___ DOCUMENT ___

A.M. RTJ-05-1905 - February 23, 2005
CHARITO L. PLANAS,
JUDGE ERNESTO A. REYES, Regional Trial Court, Branch III, Pasay City,
D E C I S I O N
On March 20, 2003, a complaint
against Judge Ernesto A. Reyes of the Regional Trial Court of Pasay City, Branch 111, for ignorance of the law, manifest bias and partiality, grave misconduct, and inefficiency, was filed by Charito Planas, in her capacity as the Executive Director of Nayong Pilipino Foundation ("NPF").
In the complaint, Planas alleged that on September 25, 2001, a complaint for unlawful detainer was filed by NPF against Sulo Sa Nayon, Inc. and/or Philippine Village Hotel, Inc., ("PVHI") and/or Jose Marcel Panlilio, (hereinafter collectively referred to as the "Defendants") before the Metropolitan Trial Court (MeTC) of Pasay City, Branch 45.
On February 26, 2002, the MeTC rendered decision
in favor of NPF by ordering PVHI and all persons claiming rights under it, to vacate the subject premises and surrender possession thereof to NPF; and to pay the latter its rental arrearages and the current monthly rentals, attorneys fees and the costs of suit. The complaint against Panlilio was dismissed for lack of cause of action. His counterclaim was likewise dismissed.
A Notice of Appeal by PVHI and a Notice of Partial Appeal by Panlilio, were seasonably filed and which were both granted by the MeTC on March 20, 2002 and March 25, 2002,
respectively. However, no supersedeas bond was filed to stay the execution of the judgment during the appeal period.
On April 2, 2002, the appeals were elevated to the Regional Trial Court of Pasay City and were raffled to Branch III presided by respondent judge.
On April 10, 2002, a Motion for the Issuance of Writ of Execution
was filed by NPF but the same was denied by respondent judge in the Order
dated April 29, 2002, disposing thus:
The real issue, however, which is to be resolved is whether or not immediate execution can be had after defendant-appellant has perfected its appeal but failed to post a supersedeas bond before the trial court?
The first paragraph of Sec. 19 of Rule 70 of the Revised Rules of Civil Procedure and which was relied upon by plaintiff-appellee in its motion, speaks of immediate execution which simply means that after rendition of judgment against defendant-appellant at the court below and before the expiration of the time to appeal, execution shall issue immediately upon motion of plaintiff.
In the instant case at bar, plaintiff appears that it tarried and did not immediately file a motion for execution below upon the rendition and before defendant-appellant perfected its appeal. Rather it allowed the latter to perfect its appeal leaving the trial court without option but to elevate the case for review to the Regional Trial Court.
After the perfection of an appeal, the lower court can no longer require the filing of a supersedeas bond and execution based thereon is void. (Singson v. Babida, 79 SCRA 111). This is exactly what happened at the court below which plaintiff-appellee did not exploit to its advantage. Hence, defendant had to file a supersedeas bond before this court and not below and which it really did on April 19, 2002.

___

SET TASK >>
In the decision, on what date did the Metropolitan Trial Court rule in favor of NPF?

___ MATERIAL ___

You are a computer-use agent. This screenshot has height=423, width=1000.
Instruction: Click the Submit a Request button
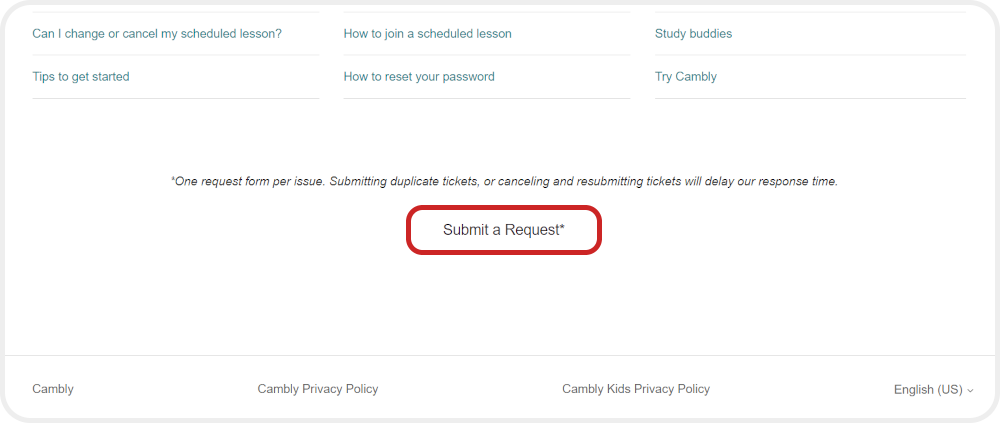pos(503,230)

___

RESULT OF THIS TASK >>
February 26, 2002